4. The market effect of the copyright-taking: Breyer said that at the time that Google copied the Java APIs, it was not clear if Android would become successful, and should not be considered as a replacement for Java but as a product operating on a different platform. Breyer further stated that if they had found for Oracle, it "would risk harm to the public", as "Oracle alone would hold the key. The result could well prove highly profitable to Oracle (or other firms holding a copyright in computer interfaces) ... [but] the lock would interfere with, not further, copyright's basic creativity objectives."

Breyer determined that Google's use of the APIs had met all four factors, and that Google used "only what was needed to allow users to put their accrued talents to work in a new and transformative program". Breyer concluded that "we hold that the copying here at issue nonetheless constituted a fair use. Hence, Google's copying did not violate the copyright law." This conclusion rendered the need to evaluate the copyright of the API unnecessary.

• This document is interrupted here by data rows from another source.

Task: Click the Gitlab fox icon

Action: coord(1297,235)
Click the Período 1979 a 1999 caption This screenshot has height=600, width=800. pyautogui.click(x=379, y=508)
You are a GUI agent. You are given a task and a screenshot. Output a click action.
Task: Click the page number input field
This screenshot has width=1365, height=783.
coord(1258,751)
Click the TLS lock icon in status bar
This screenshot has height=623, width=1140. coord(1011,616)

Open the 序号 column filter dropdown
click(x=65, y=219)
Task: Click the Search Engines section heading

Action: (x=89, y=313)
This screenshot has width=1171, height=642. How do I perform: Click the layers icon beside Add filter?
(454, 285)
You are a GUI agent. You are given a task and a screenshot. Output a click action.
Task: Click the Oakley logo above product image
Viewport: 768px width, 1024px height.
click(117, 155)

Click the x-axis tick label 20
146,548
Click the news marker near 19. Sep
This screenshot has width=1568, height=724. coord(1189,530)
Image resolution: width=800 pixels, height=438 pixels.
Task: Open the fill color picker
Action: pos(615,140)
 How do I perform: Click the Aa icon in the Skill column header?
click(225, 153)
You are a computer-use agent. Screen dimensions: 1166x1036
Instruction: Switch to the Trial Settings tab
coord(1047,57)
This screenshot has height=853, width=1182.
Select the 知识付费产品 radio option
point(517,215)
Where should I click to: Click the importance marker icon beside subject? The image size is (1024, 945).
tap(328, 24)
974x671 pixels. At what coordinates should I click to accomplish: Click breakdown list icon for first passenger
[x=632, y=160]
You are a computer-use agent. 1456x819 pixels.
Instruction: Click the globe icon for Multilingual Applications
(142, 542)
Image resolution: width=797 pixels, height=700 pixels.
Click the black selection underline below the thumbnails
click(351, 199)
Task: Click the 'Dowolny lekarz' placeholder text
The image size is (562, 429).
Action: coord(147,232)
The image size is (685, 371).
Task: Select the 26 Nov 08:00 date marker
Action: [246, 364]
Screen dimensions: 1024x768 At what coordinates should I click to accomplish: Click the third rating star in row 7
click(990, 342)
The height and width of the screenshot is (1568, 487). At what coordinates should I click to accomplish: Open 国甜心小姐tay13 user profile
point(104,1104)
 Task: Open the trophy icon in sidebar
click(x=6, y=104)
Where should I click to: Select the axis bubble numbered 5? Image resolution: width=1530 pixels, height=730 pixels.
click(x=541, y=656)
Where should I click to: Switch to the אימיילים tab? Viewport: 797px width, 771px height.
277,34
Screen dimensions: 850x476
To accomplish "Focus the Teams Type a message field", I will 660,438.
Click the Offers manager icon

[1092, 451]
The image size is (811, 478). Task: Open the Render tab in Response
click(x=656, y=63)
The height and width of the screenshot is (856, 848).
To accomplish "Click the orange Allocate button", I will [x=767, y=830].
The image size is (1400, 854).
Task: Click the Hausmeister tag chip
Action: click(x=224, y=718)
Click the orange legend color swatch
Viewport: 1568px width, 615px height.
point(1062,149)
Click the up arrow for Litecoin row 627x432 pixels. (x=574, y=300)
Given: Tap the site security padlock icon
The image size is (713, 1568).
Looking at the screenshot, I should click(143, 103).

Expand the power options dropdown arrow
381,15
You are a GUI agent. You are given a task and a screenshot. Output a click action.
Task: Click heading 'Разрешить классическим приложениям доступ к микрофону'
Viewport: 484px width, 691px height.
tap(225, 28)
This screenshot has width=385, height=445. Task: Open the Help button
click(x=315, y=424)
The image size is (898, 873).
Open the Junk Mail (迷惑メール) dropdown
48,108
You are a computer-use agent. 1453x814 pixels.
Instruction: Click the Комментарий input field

Justice Clarence Thomas wrote a dissenting opinion that was joined by Justice Samuel Alito. Thomas wrote that the majority opinion created a new distinction between implementing code and declaring code that Congress had rejected, and thus, "the result of this distorting analysis is an opinion that makes it difficult to imagine any circumstance in which declaring code will remain protected by copyright." Thomas further stated that in his own fair use analysis that "Google's use of that copyrighted code was anything but fair".

==Impact==
Google v. Oracle was a closely watched case by the tech industry. A ruling favoring Oracle could have had significant effects on past and future software development given the prolific use of APIs. Opponents of the Federal Circuit's ruling, including Google and other developers of Android-based software, had raised several concerns including the impact on interoperability, software innovation, and the potential for bad actors to pick up the rights to old software and file claims against companies who built their software on what were assumed to be open standards. If APIs became subject to copyright protection, it is believed that companies would need to implement deliberately incompatible standards to protect themselves from the risk of complex litigation. This scenario would mean moving away from the current trends in software development which have focused on improving interoperability between different services, allowing apps to communicate with one another, and creating more integrated platforms for end users.

Industry and legal experts stated an Oracle victory could have created a chilling effect in software development, with copyright holders using the copyright on APIs to prevent their use in developing interoperable alternatives through reverse engineering, as common in open source software development. At the same time, experts cautioned that a judgment favoring Google's position may weaken protection for copyright for software code developers, allowing competitors with better resources to develop improved products from smaller firms and reduce the motive for innovation within the industry.

One example identified by Wired is the Linux operating system. While Linux is fully open source, it is based on POSIX, a set of APIs that mimic those of the commercial Unix operating system that enable high levels of interoperability for developers; a programmer would only need to write one set of code which then can be compiled on any system that has the same API, even if the computing architecture of the systems are different. If case law favored Oracle, the owners of earlier versions of Unix, Micro Focus, could have sought damages from any POSIX-based operating system developer intending to use the operating system for commercial use.